Two Strawberries
Number seven of the ten pairs of objects, and I'm back to my usual position right next the window, giving me stronger light.
After the Lemon and Bottle painting came out so thin, and with so much heavily textured ground showing through, I'd decided that this one was going to be thicker, obscuring much more of the ground. Thus the stronger light, and the relatively small amount of shadow area. Plus, of course, strawberries are small and don't cast very big shadows.
The composition was kind of an experiment here too. Working sight-size means I can't blow up the strawberries to fill the panel, so that means either a very small painting or two slightly lost looking little strawberries. This panel is one of my off-cuts from when I prepared a bunch of panels for this series.
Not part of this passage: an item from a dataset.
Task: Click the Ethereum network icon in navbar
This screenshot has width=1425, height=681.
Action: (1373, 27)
It just seemed to suit, so I ended up with two lost little strawberries.
As with the Lemon and Bottle, I used the Roberson's Oil Painting medium again for this painting. This is definitely the last time I'll be using it, unless of course I run out of every other kind. Although there's not much translucent shadow in this painting, the dark strip at the top is painted with a translucent glaze with a high percentage of medium. On the finished painting, it stands out with a higher gloss finish that the rest of the painting, which has the more satin finish of more neat paint.
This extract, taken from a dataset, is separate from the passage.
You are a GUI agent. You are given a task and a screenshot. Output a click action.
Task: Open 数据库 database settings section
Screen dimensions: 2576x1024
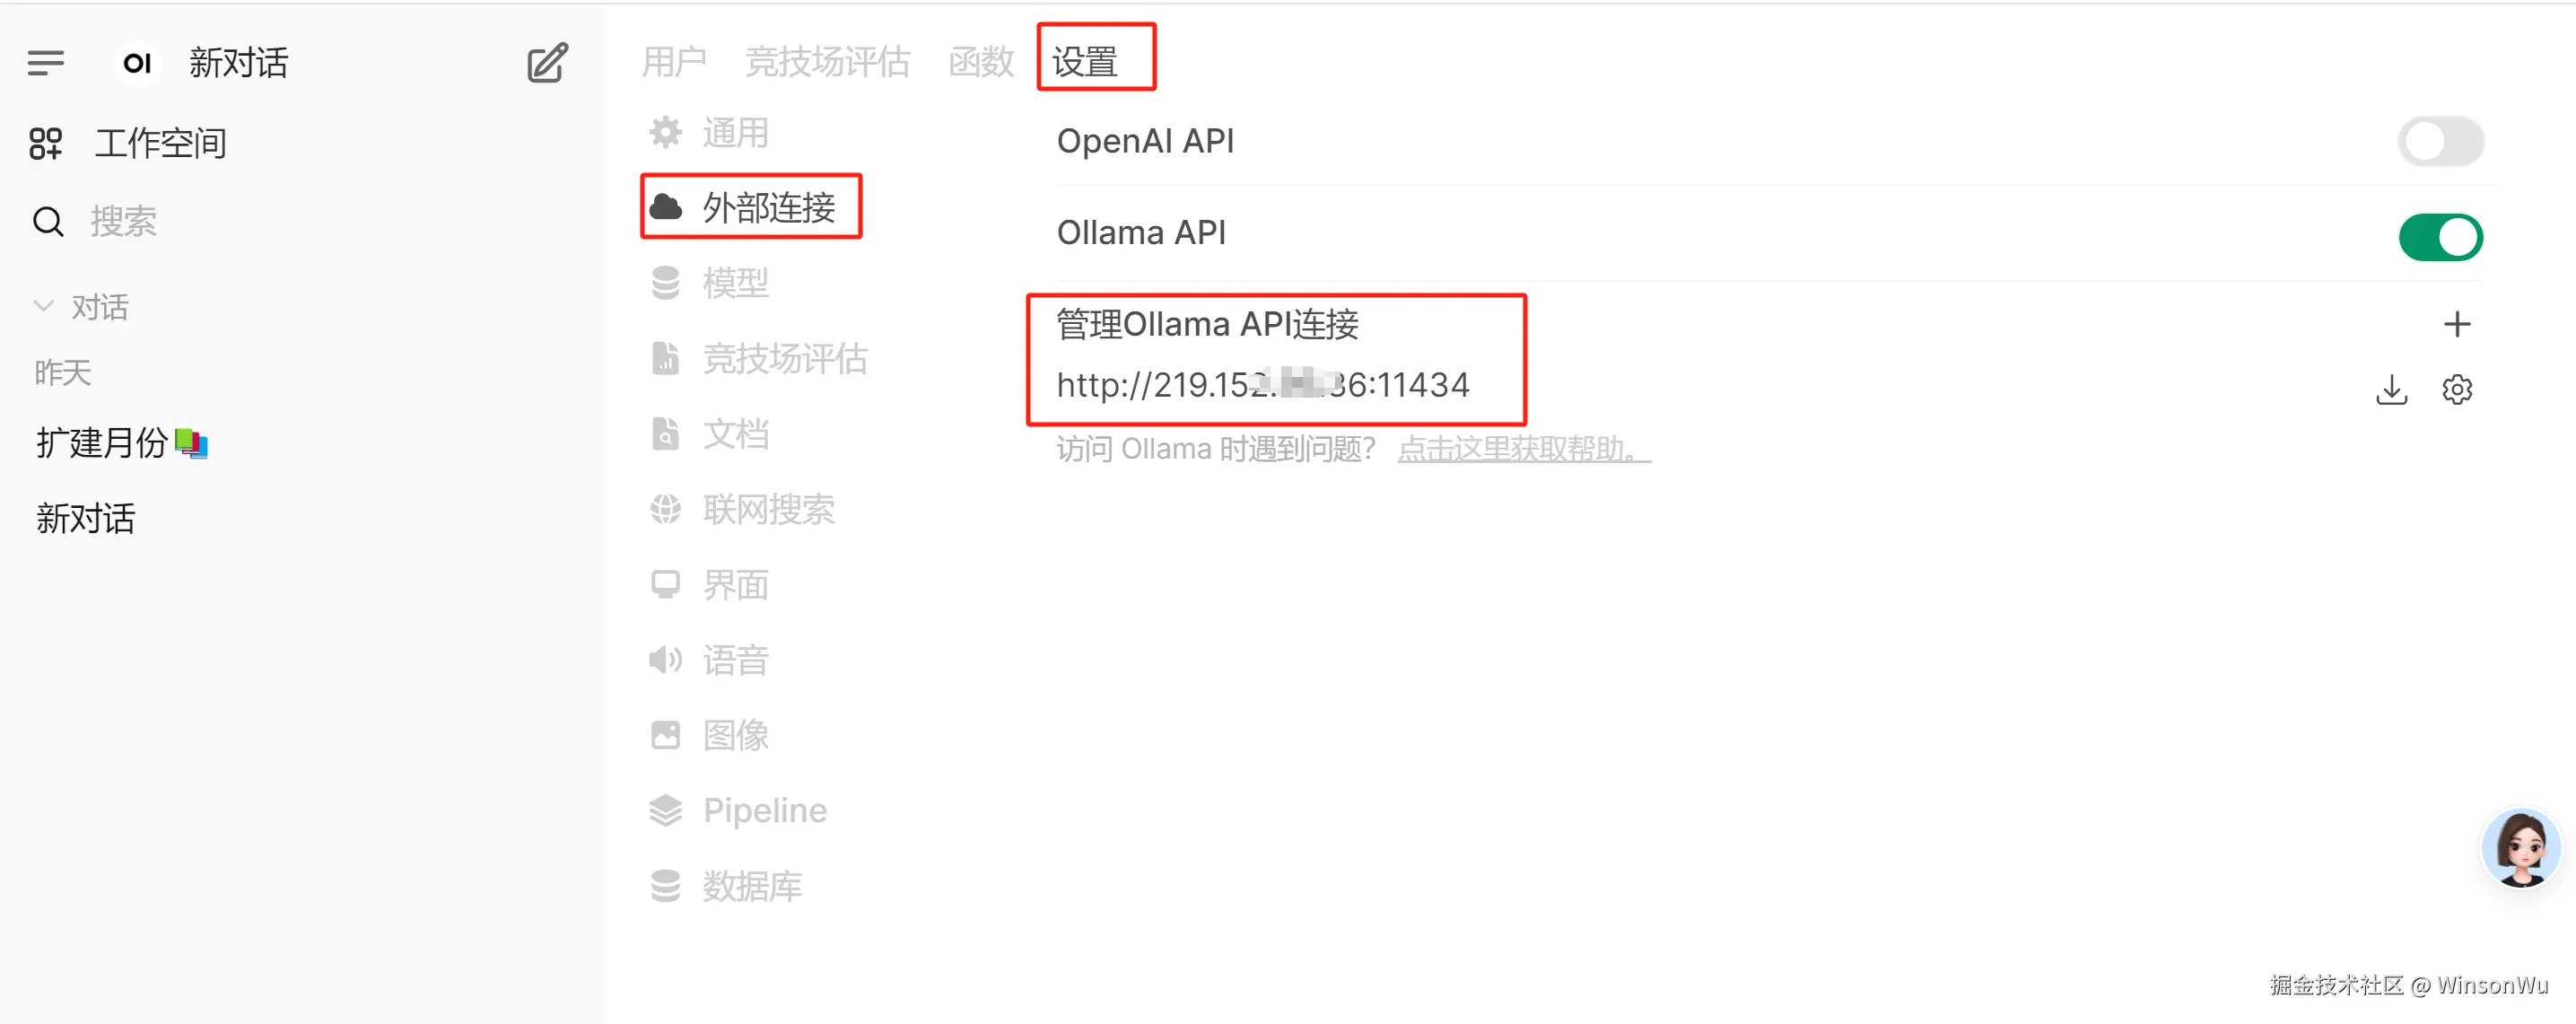pos(726,885)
I know that I can fix that with varnish if I want, giving the painting a consistent finish, but I'm saving learning about varnish for later in my self-imposed curriculum. The Foxton atelier considers varnish to be less important at this stage, since only good paintings are worth preserving for years to come. In any case, the gloss finish and the faster drying time together are enough to put me off this medium, at least for the present. I know it's properties now, so I can always return to it if I want higher gloss and/or faster drying time from my medium later.
No progress shots from today unfortunately. I admit I'm doing less of those now. At the risk of sounding pretentious, stopping to take photos disturbs the flow. It always takes me a little while to get back into the groove when I do that, and when I'm enjoying the painting it's hard to stop.
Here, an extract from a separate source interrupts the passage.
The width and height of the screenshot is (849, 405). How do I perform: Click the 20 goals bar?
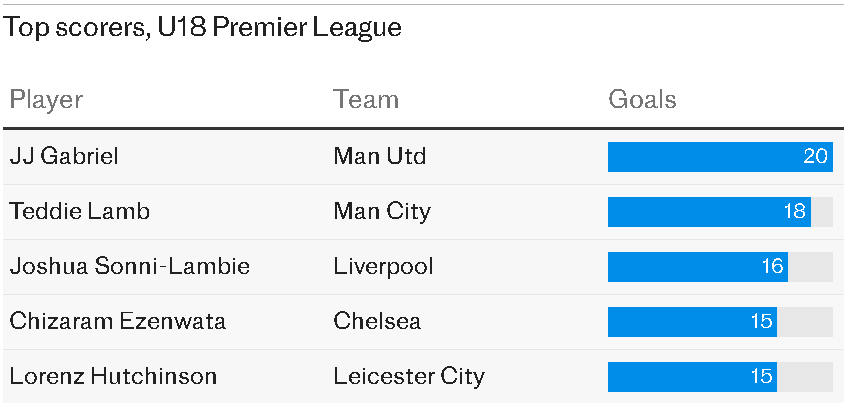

But the set up was the same as usual. Looking down slightly on the strawberries meant raking the easel forwards at a dangerous angle again, but if I want the angle of the easel to match the angle of the picture plane, there's no other option. I just have to be very careful not to knock over the easel while I'm painting.
As far as the palette goes, I had to use cadmium red today, and for the first time I used no alizarin at all. When it came to painting the surface of the wooden plank, I didn't make myself mix the colour from my primaries. Since I'm roughing out with burnt sienna and ultramarine, I already have a tube colour fairly close to the colour I want. I'm getting much better now at mixing the colours I want as I get more experience with it, so it seems like bloody-mindedness to make myself continually mix the colour for this plank. After all, I've used the same plank for all these paintings where the objects are sitting on wood, so I've mixed this colour a few times now.
So today's palette: Burnt sienna, ultramarine, cadmium yellow, cadmium red, pthalocyanine green (a very small amount of this, just for some shadow areas on the strawbs,) and flake white. I'm finding that sienna and ultramarine can give me a very dark tone with a high percentage of ultramarine, and this painting is fairly light, so there was no need for my usual pthalocyanine green and alizarin mixture to get black.
Today was another early start, I was setting up and deciding on composition at around 7:00 am, and putting on the first dabs of paint by 8:00. The painting took about fours in all, so I was finished well before the direct sunlight started to invade the window. I love painting in the mornings. There's a freshness and coolness to air at that time, and the world is still quiet. It's hard not to feel positive under such pleasant conditions. Although I've always been a night person and a late riser, I find the early mornings to be an especially nice time to work. Since I've been getting up earlier, I've discovered that it's light enough to work now from 6:00 am onwards. Starting earlier also means I can get well into the painting before there's any danger of my web business clients calling me and disturbing my little bubble of concentration. Although, to be honest, I've taken to turning off the mobile now when I'm painting.
Although the composition for this painting could be seen as being a little unconventional and out of kilter, I think it turned out ok. The painting doesn't look especially unbalanced to me. I must confess to a certain amount of indulgence in the position of the strawberries though. When I was playing around with different positions for them, I hit on this one, the one you see in the painting. What I like about it is the fact that the stalks of the two strawberries are almost touching, but not quite. That aspect was largely unconscious and happened of it's own accord, but I'm happy it's there. It reminds me of the outstretched fingers of God and Adams' hands in that section of Michelangelo's Sistine Chapel. I'm not going to try to stretch that metaphor too far, but it's a nice little touch I think, and it still gives me a chuckle when I look at the painting.